De voornoemde verkopers hebben geloofd elk in de naam als voor als schuldenaars op zich en op al hun goederen, hebbende en verkrijgende, dit verkopen, overgeven, opdragen, afgaan en vertijen altijd vast en stendig te houden en in de naam als voor te doen houden zonder enig wederzeggen en alle kommer en calangies van hunnentwege, vanwege hun huisvrouwen en ook vanwege de onmondige kinderen en hun ouders daarop komende elk tot zijn achtste deel voorschr. toe allemaal voor hem af te doen.
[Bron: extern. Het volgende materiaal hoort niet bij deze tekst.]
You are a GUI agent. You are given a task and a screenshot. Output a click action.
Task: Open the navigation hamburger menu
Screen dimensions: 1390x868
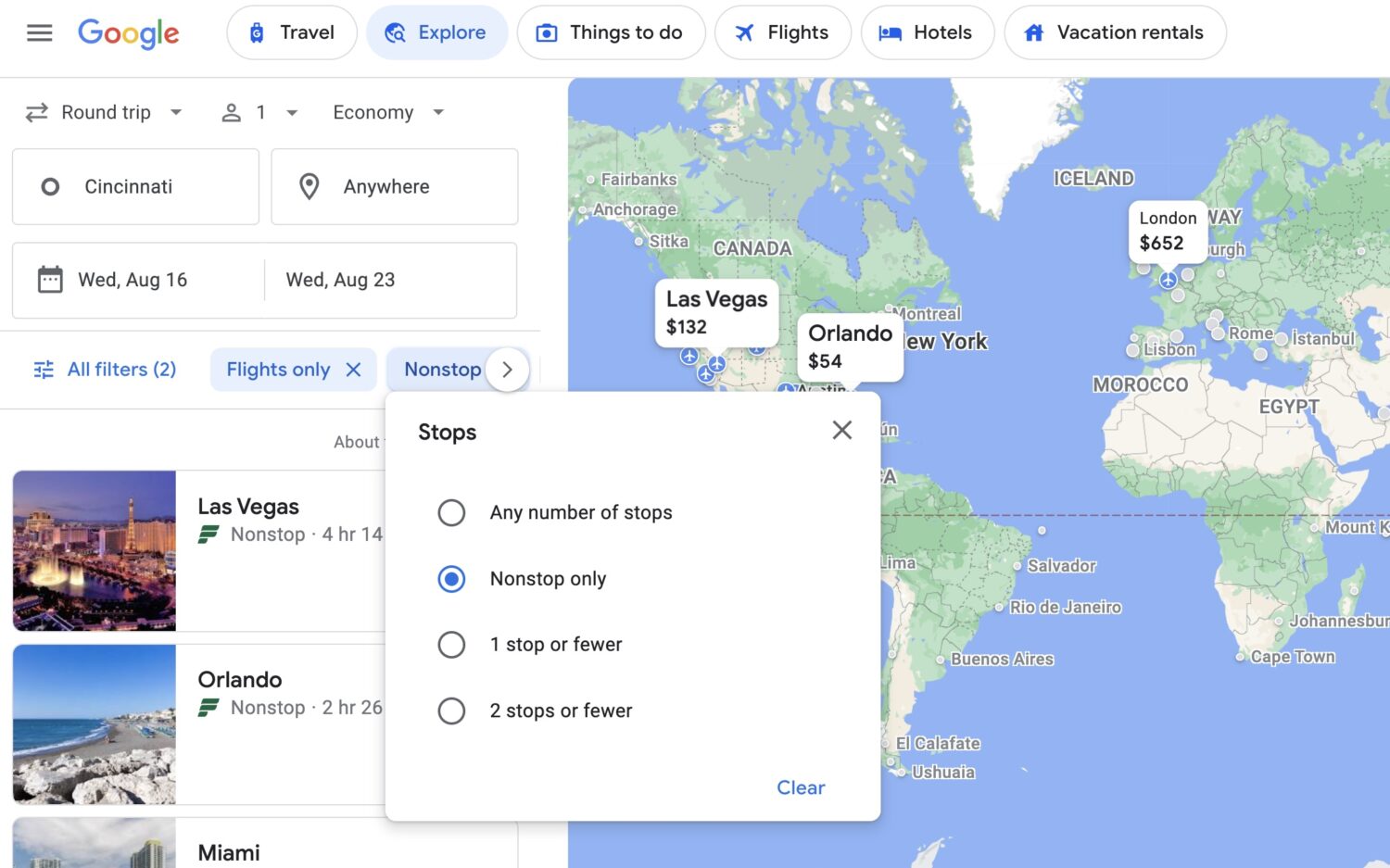pos(39,32)
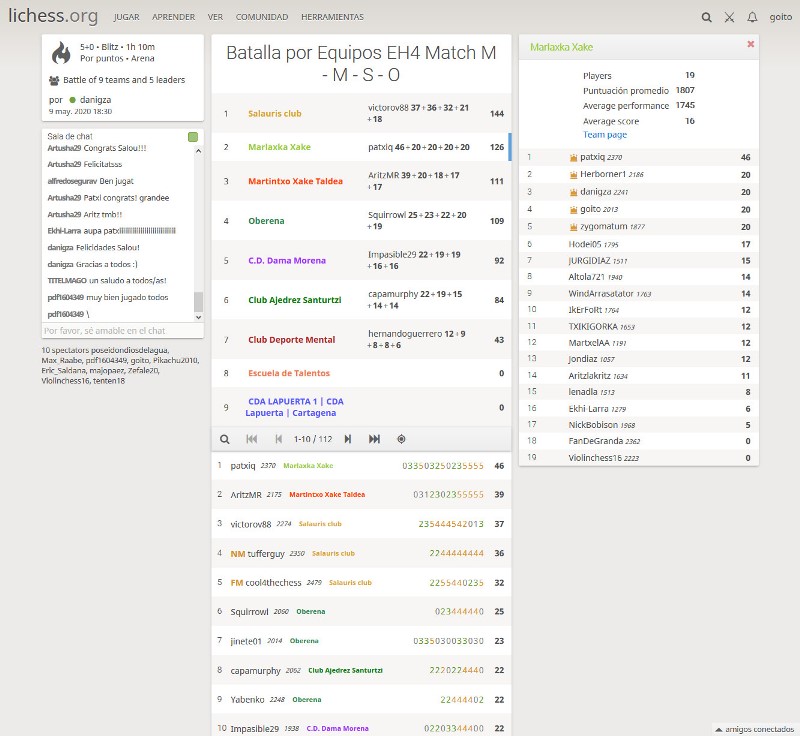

Item hierbij staande de voornoemde Cornelis zoon van wijlen Gherit Smolders weduwnaar van Jenneke zijn huisvrouw voornoemd en Cornelia weduwe van Jan Aert Jacops ook voornoemd met haar voogd hebben elk op tocht en het recht, dat elk had in dat mud rogge erfpacht voors., vertegen ten behoeve van hun kinderen voornoemd, gelovende dit vertijen altijd vast en stendig te houden en van tochtenwege daarop nooit meer aanspraak te maken met geen ankel recht, zonder arglist.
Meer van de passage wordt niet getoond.